Pour comprendre pourquoi il ne suffit pas d’être bilingue en français – langue des signes française (LSF) pour espérer être un bon interprète il suffit d’étudier les mécanismes complexes mis en oeuvre pour produire une interprétation simultanée (c’est à dire interpréter le discours d’un intervenant en même temps qu’il s’exprime) de qualité.
En effet, traduire ou interpréter n’est pas simplement remplacer un mot par un autre mot (ou signe). On peut d’ailleurs remarquer que les logiciels de traduction automatique qui emploie cette technique offrent rarement des résultats satisfaisants. De plus, lorsqu’une personne s’exprime, elle ne se contente pas de combiner syntaxiquement des termes de sa langue. Par sa voix, ses intonations, ses mouvements corporels, ses hésitations… elle module le sens de son expression, le nuance, le contredit…
Le sens (ou "vouloir-dire") de l’expression verbale est donc en réalité une synthèse de ces multiples facteurs. Par exemple en fonction de l’intonation que j’emploie, la signification du mot "bravo" peut être très différente (du compliment sincère à un certain mépris).
Afin d’extraire cette substantielle moelle des propos d’un locuteur, l’interprète utilise un procédé dénommé "déverbalisation". Cela signifie qu’il doit se détacher de la forme des propos du locuteur pour se concentrer sur le sens, et ne garder à l’esprit qu’une trame déverbalisée (l’idée, l’intention, le message mais sans les mots) de ce qu’il vient d’entendre.

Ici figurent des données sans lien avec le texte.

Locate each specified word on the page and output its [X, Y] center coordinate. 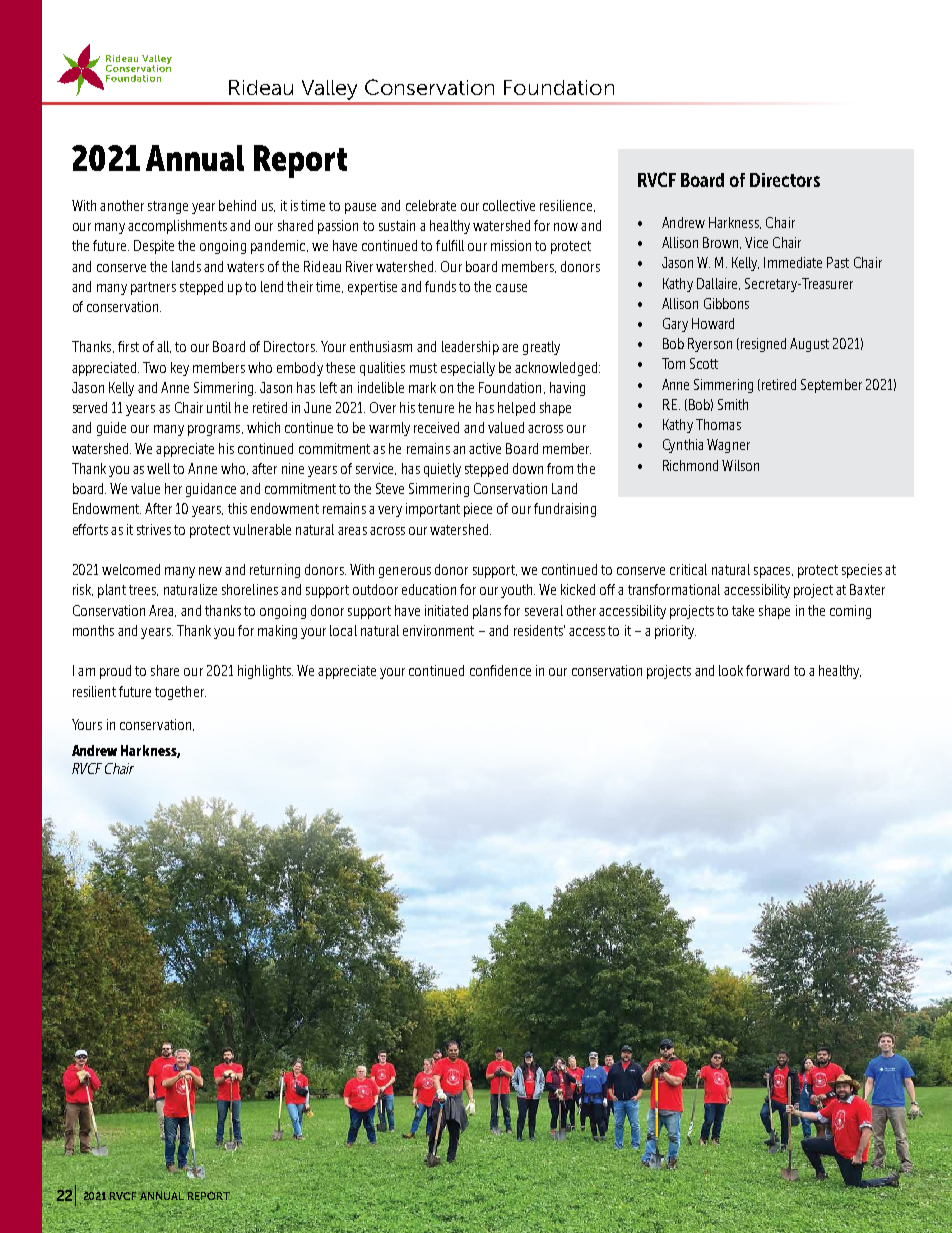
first [128, 346]
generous [405, 572]
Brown [722, 243]
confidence [500, 670]
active [485, 448]
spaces [773, 572]
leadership [470, 348]
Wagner [728, 446]
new [210, 571]
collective [509, 205]
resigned [762, 345]
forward [767, 670]
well [158, 468]
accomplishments [177, 227]
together [180, 693]
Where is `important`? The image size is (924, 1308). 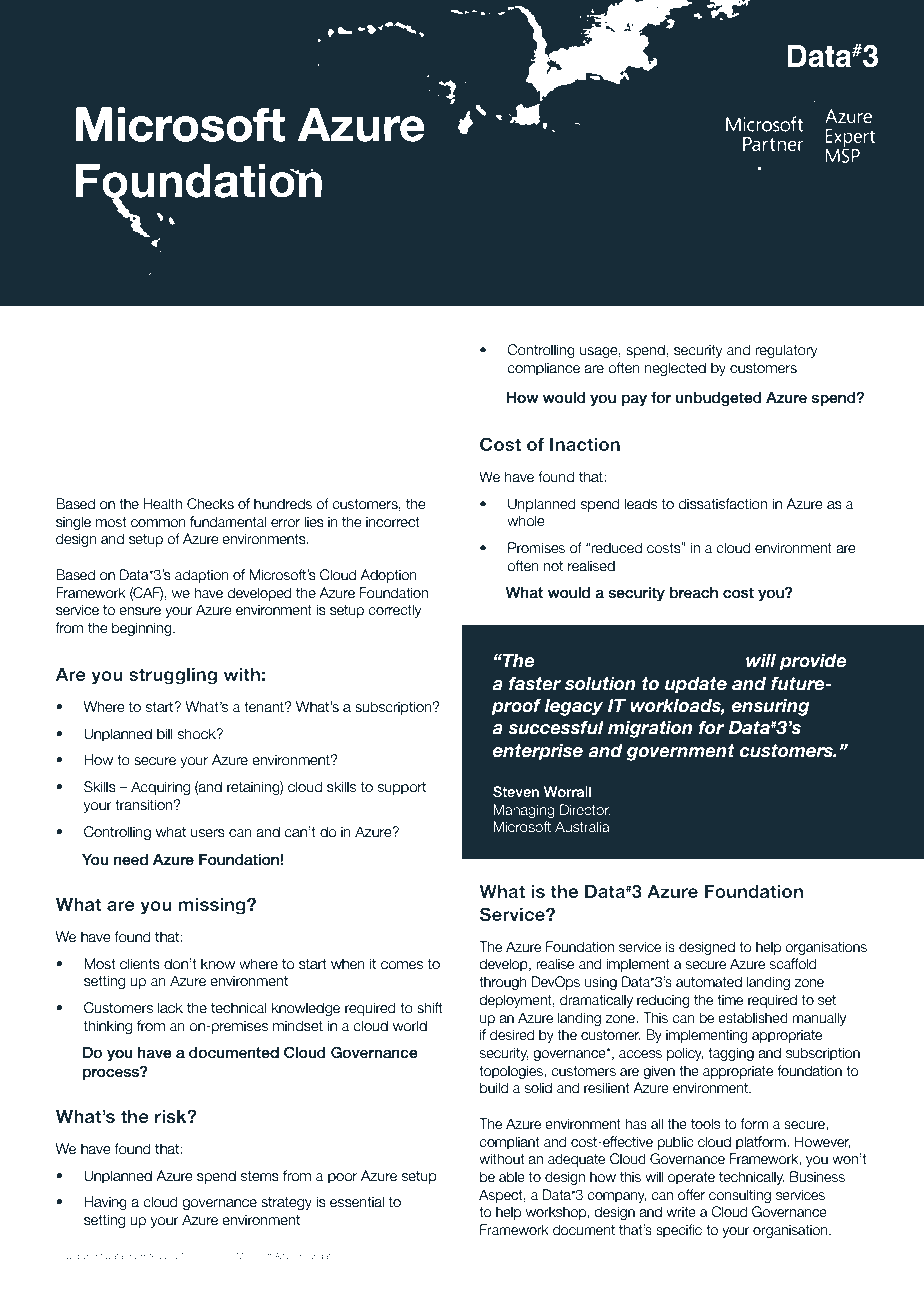 important is located at coordinates (191, 423).
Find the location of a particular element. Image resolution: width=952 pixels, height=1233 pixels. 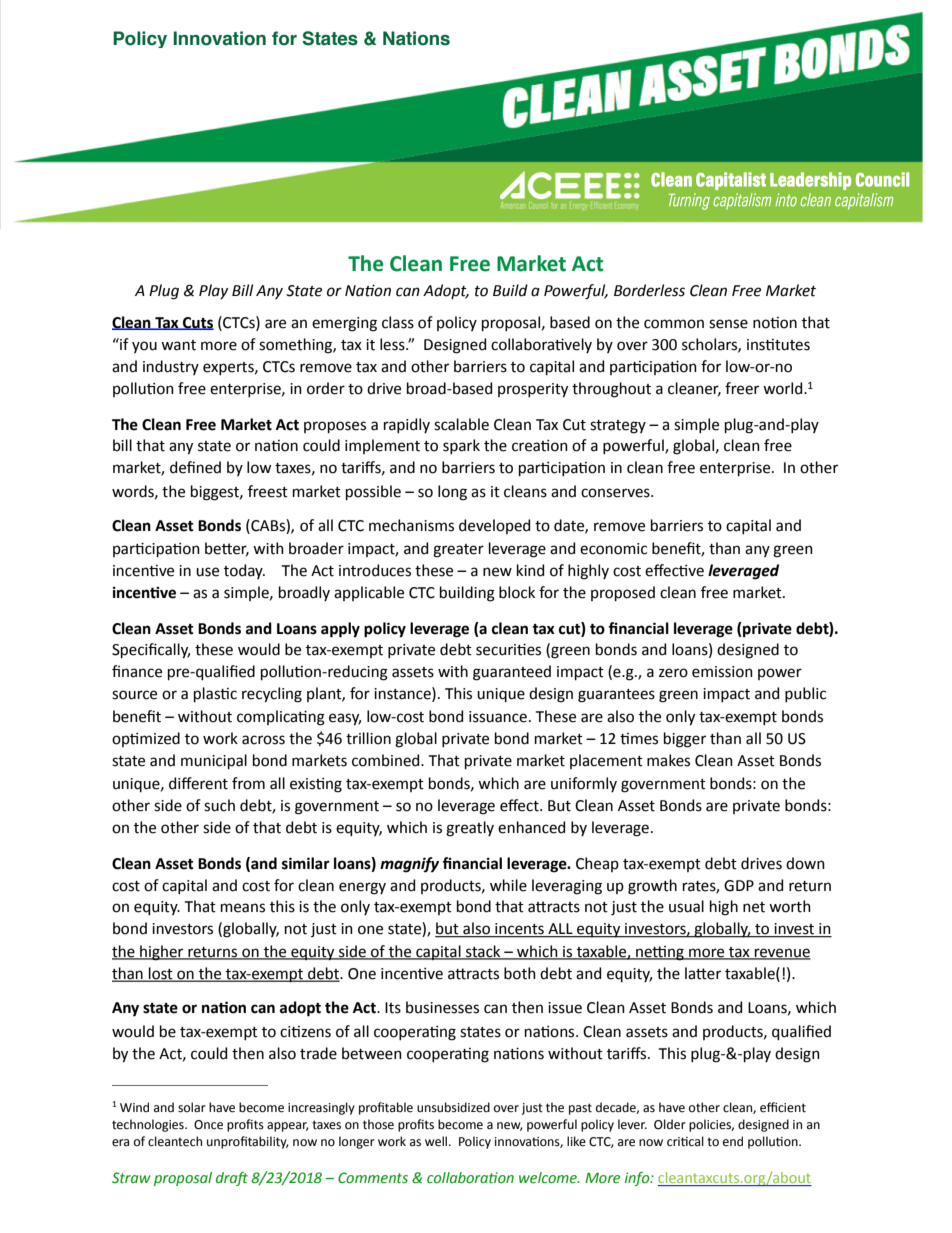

Il pourra ensuite donner une nouvelle forme à cette image déverbalisée qu’il a gardé en mémoire, dans la langue d’arrivée.
Marianne Lederer et Danica Seleskovitch dans leur célèbre ouvrage "Interpréter pour Traduire (2001)" résument ainsi notre travail : "En même temps que l’interprète entend le discours, il perçoit la situation globale [...] ; en même temps qu’il conceptualise ce qu’il vient d’entendre, il entend la suite et énonce le résultat de son opération de conceptualisation ; ce faisant, il écoute également ce qu’il dit lui-même pour vérifier la correction de son expression."
Autrement dit, on peut découper le processus d’interprétation du français vers la LSF en 6 étapes :
- Écouter / entendre : avant de pouvoir commencer à traduire il faut disposer d’un certain nombre d’éléments d’information, d’où un décalage nécessaire entre l’énoncé et l’interprétation de cet énoncé ;
- Comprendre et analyser le sens : cela signifie non seulement comprendre la langue mais aussi toutes les composantes du message à interpréter (explicites et implicites) ;
- Retenir le sens : il s’agit de mémoriser la phrase afin de pouvoir l’organiser pour la transmettre dans la langue cible ;
- Visualiser des images mentales, ébaucher une première interprétation mentale : c’est la phase la plus délicate. La langue des signes étant une langue visuelle, le travail de l’interprète est de créer des images auxquelles il donnera vie via des signes normés. Il faut donc parvenir à se représenter le discours en images mentales comme une succession de dessins de bandes-dessinées ;
- Interpréter vers la LSF : il s’agit de trouver les signes, les structures de grande iconicité (donner à voir) ou expressions signées les plus adéquates pour rendre compte des images mentales préalablement construites. C’est à ce moment par exemple qu’on met en place des stratégies d’interprétation pour contourner une difficulté comme l’absence d’un signe par exemple en imaginant des périphrases ;
- Contrôler mentalement la bonne qualité de la traduction : avoir un regard critique sur sa production, vérifier que les signes sont correctement configurés et justement placés dans l’espace de signation, que tous les éléments sont présents (rythmes, intonations, expressions du visage…).
Bien sur ce processus n’est pas linéaire : tandis que je construis mes images mentales je continue d’écouter et de mémoriser la suite du discours tout en contrôlant ma propre expression, l’ensemble de ces étapes s’effectuant à la vitesse de l’éclair.
En raison des efforts cérébraux fournis, des pauses et le respect d’une durée de travail maximum sont nécessaires. Ainsi on considère que pour une conférence de 3h, trois interprètes F-LSF se relayant toutes les 15mn seront nécessaires. Au delà de cette durée, les mécanismes se grippent : la qualité de l’interprétation baisse proportionnellement à la fatigue de l’interprète et elle nuit à sa santé avec par exemple l’apparition de TMS.